– Quizá sea lo mismo -dijo Ígur, distendido el ambiente.
– Y, sin embargo -decía el hombre enrojecido, respirando con dificultad-, ¿por qué nos está permitido decir este tipo de cosas en público? ¿Por debilidad del poder? ¿Por ambigüedad? No nos engañemos: el gobernante tiránico es el inseguro; es el que se siente fuerte el que sabe que hay que permitir a ciertos personajes decir ciertas cosas en determinados momentos, que incluso le conviene que las digan, porque no sólo no cuestiona el ejercicio del poder, sino que, por contraste dadas las escasas consecuencias, demuestra la debilidad del adversario y aún los refuerza.
La conversación derivó hacia la moralidad de la Ley Imperial que penaba duramente el pago de los rescates de secuestros de nobles, práctica habitual de La Muta; un dignatario minúsculo ponían en cuestión el célebre emblema moral del Hegémono de que una vida humana es lo más valioso, porque incluso una ley establecía que su valor está por debajo del de un principio político.
– Una vida humana no puede estar por encima de toda consideración desde el momento en que, impidiendo el pago del rescate, se confirma, ¡y se ejecuta!, el precio establecido por los secuestradores por ley y refrendación hegemónica oficial.
Ígur no veía la forma de salir de las viejas historias de facciones: La Muta y los Astreos convienen al gobierno, que mantiene la adversidad hecha a medida; como siempre, pública intransigencia, acuerdos privados.
– ¿Y cómo podría ser, si no? -dijo un anciano con pinta de militar retirado-. Nunca ha salido nada bueno de los discursos amenazadores y retrógrados. ¿Queréis una sociedad estable?
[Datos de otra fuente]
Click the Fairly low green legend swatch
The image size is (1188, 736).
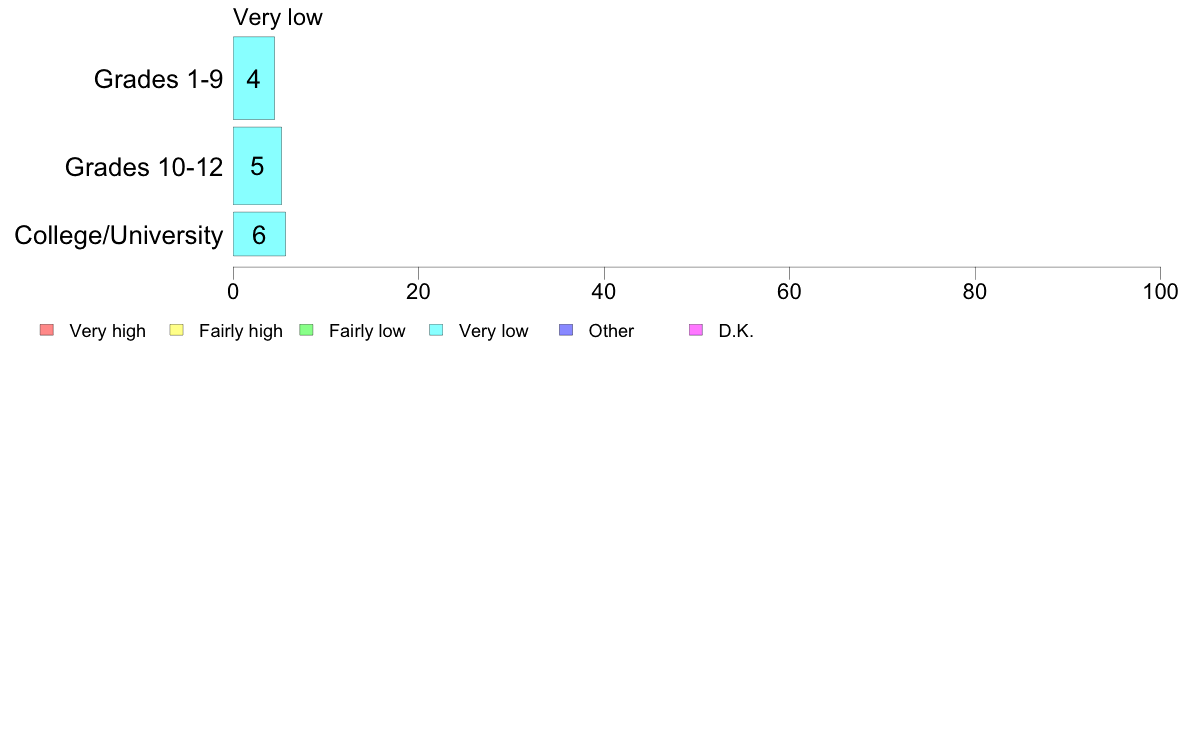[306, 330]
Dad motivos a la mayoría para que se vuelva conservadora.
– ¿Se necesitan motivos para volverse conservador? -dijo Ígur-. De pequeño me advirtieron que es ley de vida.
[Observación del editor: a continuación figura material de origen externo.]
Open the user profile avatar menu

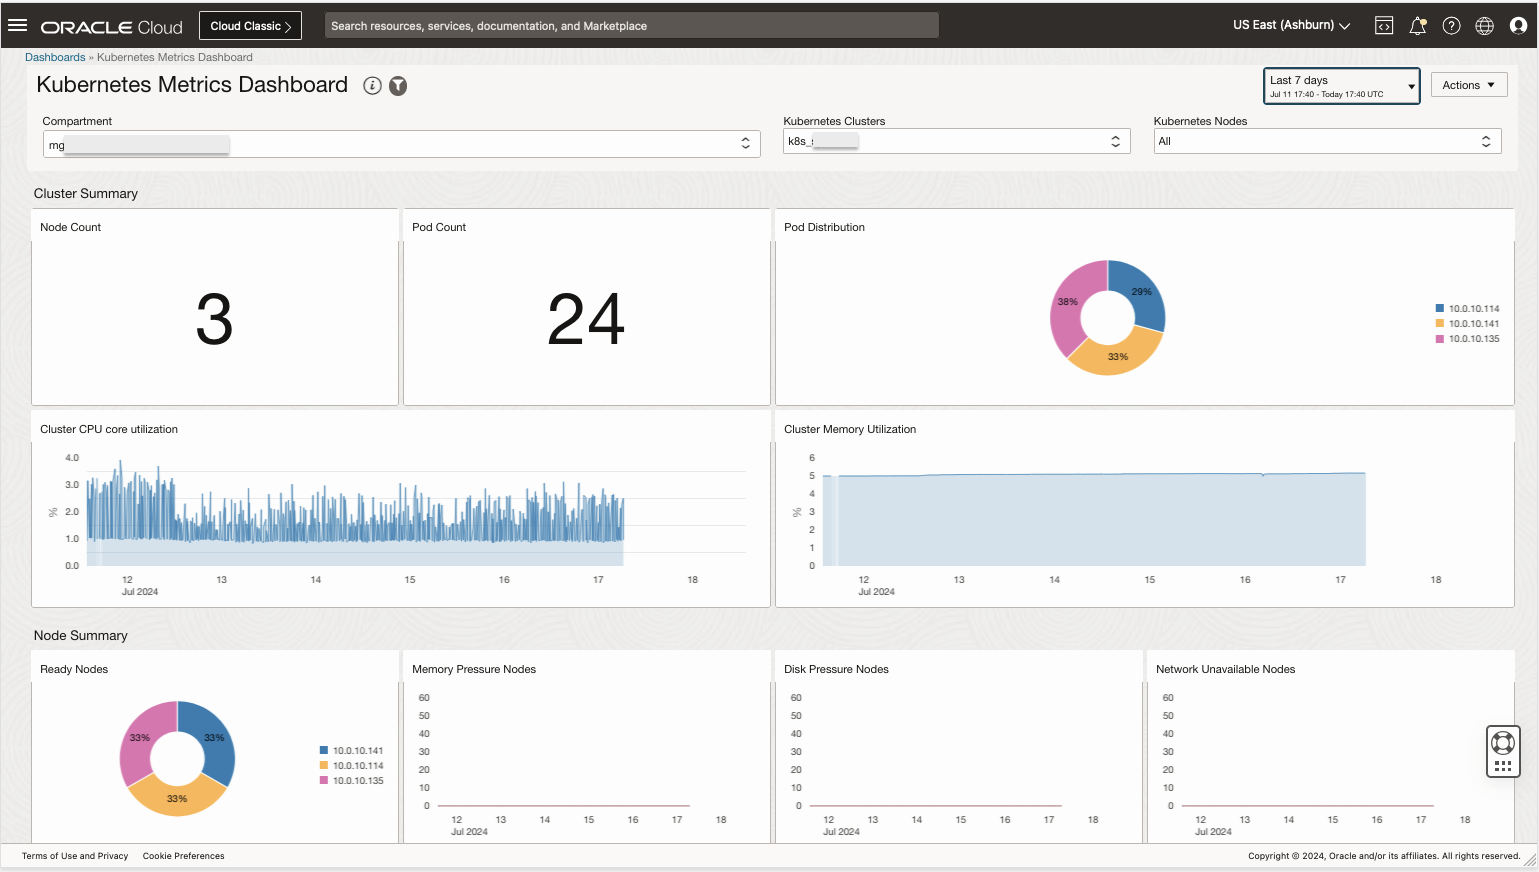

– Joven Caballero -dijo el hombre rojo-, hay distancias que aproximan.
Entonces Ígur miró hacia donde estaba Galatrai, al que había visto hacía unos segundos, y ya no estaba; seguramente acababa de salir, y, dejando a los interlocutores con la palabra en la boca, se fue a toda prisa; alcanzó al Infante en el pasillo, cuando se alejaba a paso ligero.
– Infante Galatrai -le dijo, una vez a su lado-, quedáis detenido en nombre del Imperio; os ruego que no ofrezcáis resistencia. Tengo orden de conduciros al puesto de información más próximo.
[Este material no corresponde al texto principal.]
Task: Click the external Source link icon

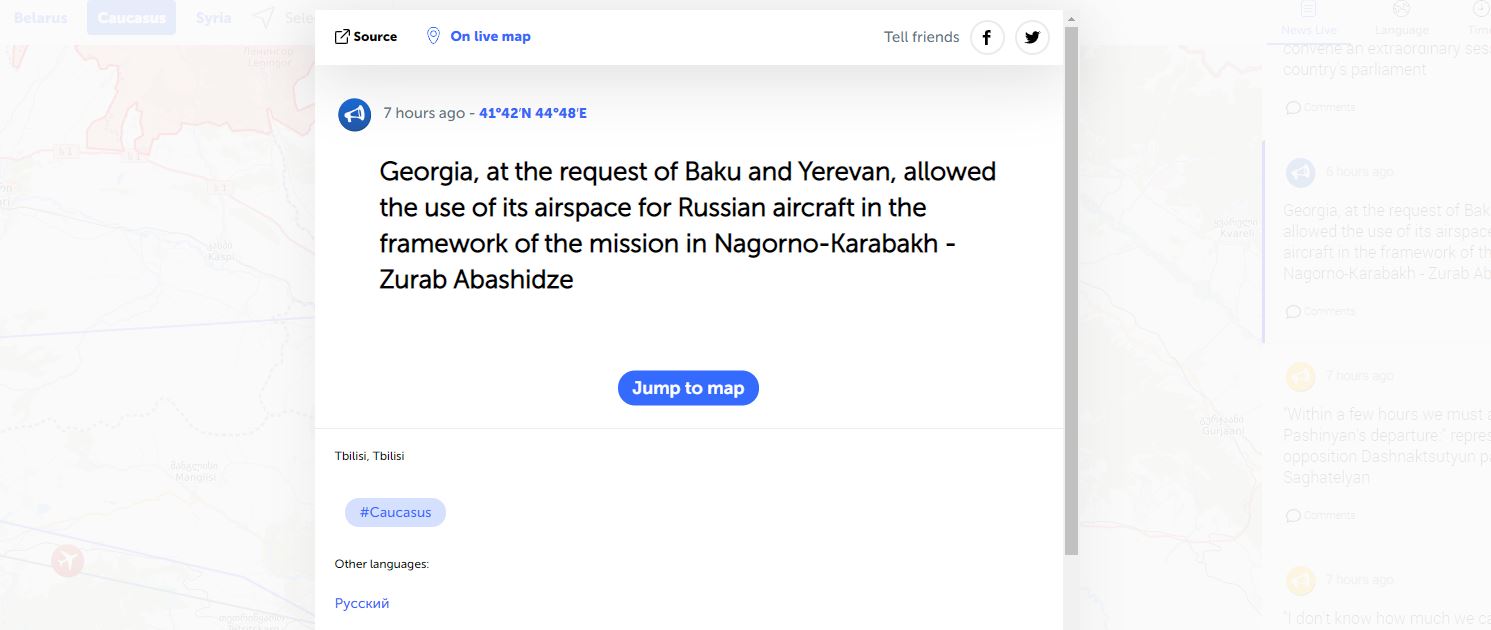Action: [x=342, y=37]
El noble lo miró con una amargura inconmensurable, e Ígur se sintió disminuido por su ignorancia sobre aquel hombre de mediana edad y aspecto que revelaba distinción, por no saber, y por tanto ser inferior, las esperanzas y los afanosos pasados que como simple instrumento él truncaba. De repente se le ocurrió cómo le hubiera aliviado que aquel hombre se hubiera rebelado, o que hubiese intentado huir, pero no sucedió nada de eso. Con una tristeza que llevó al límite la incomodidad del Caballero, se dejó llevar.
– Como podéis ver -dijo con una sonrisa crispada-, estoy a vuestra disposición.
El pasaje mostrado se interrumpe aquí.